## Start The input

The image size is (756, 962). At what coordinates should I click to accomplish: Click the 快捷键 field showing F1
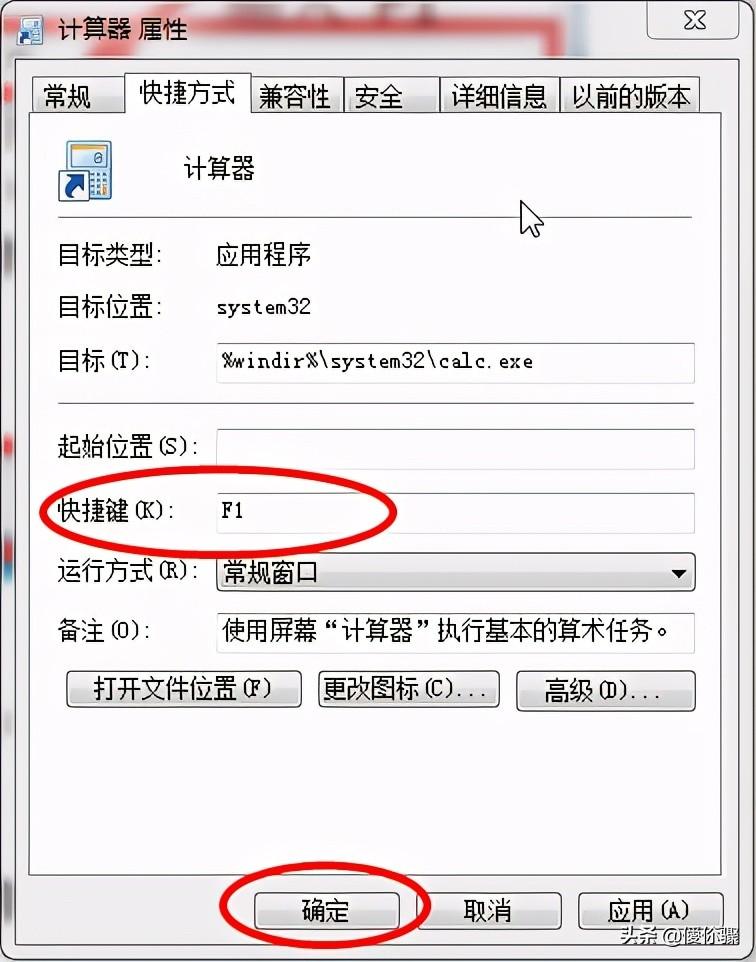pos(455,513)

## End The input
## Start The input

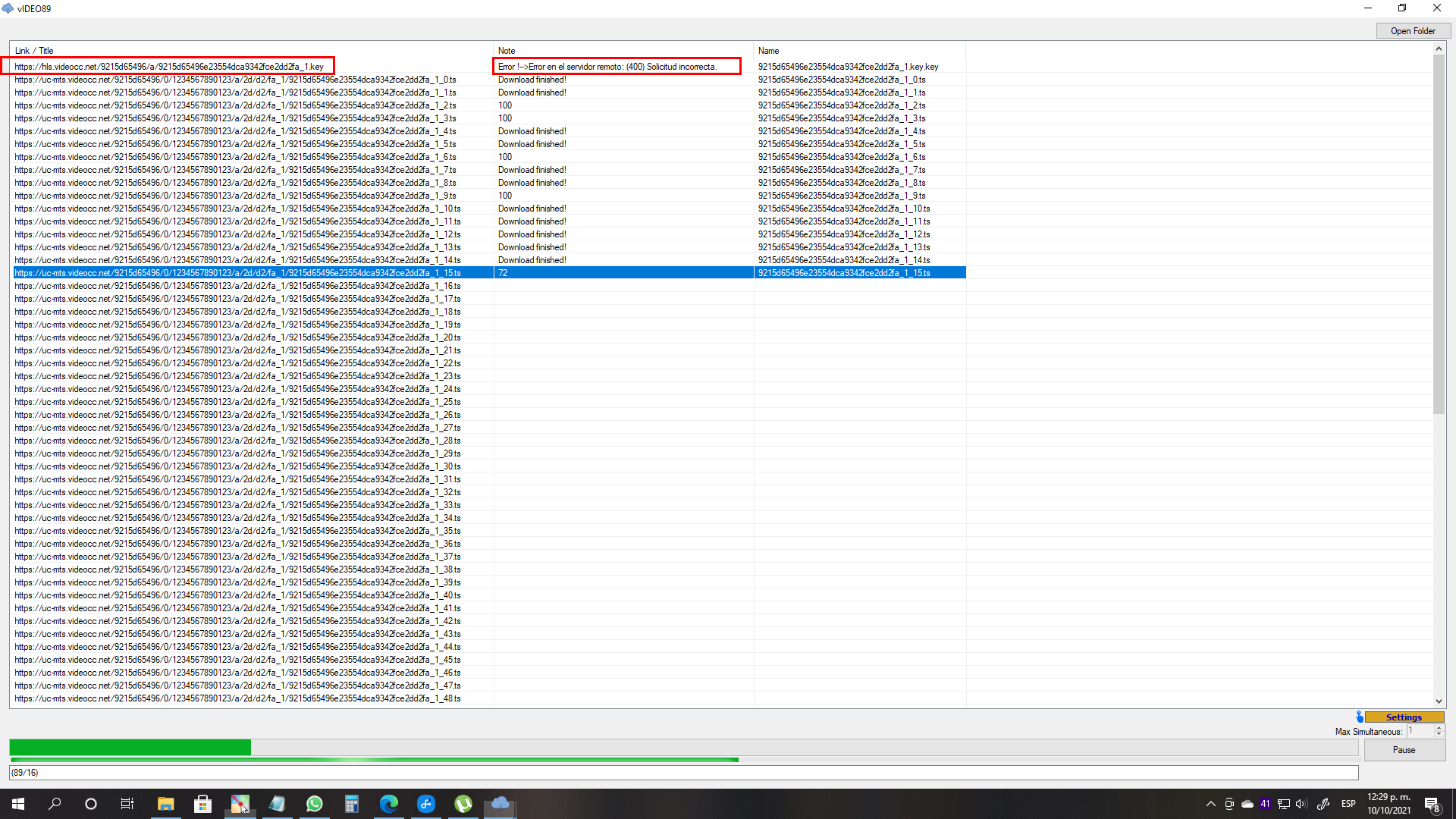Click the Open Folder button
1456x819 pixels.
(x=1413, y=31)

## End The input

* _Work to be completed_
Please change "field" to "box" in the entries from the line with "The image size" up to and including the line with "pos(455,513)", and give those lines again with nothing else altered. Leave the pictures out of your answer.

* _Output of the task_
The image size is (756, 962). At what coordinates should I click to accomplish: Click the 快捷键 box showing F1
pos(455,513)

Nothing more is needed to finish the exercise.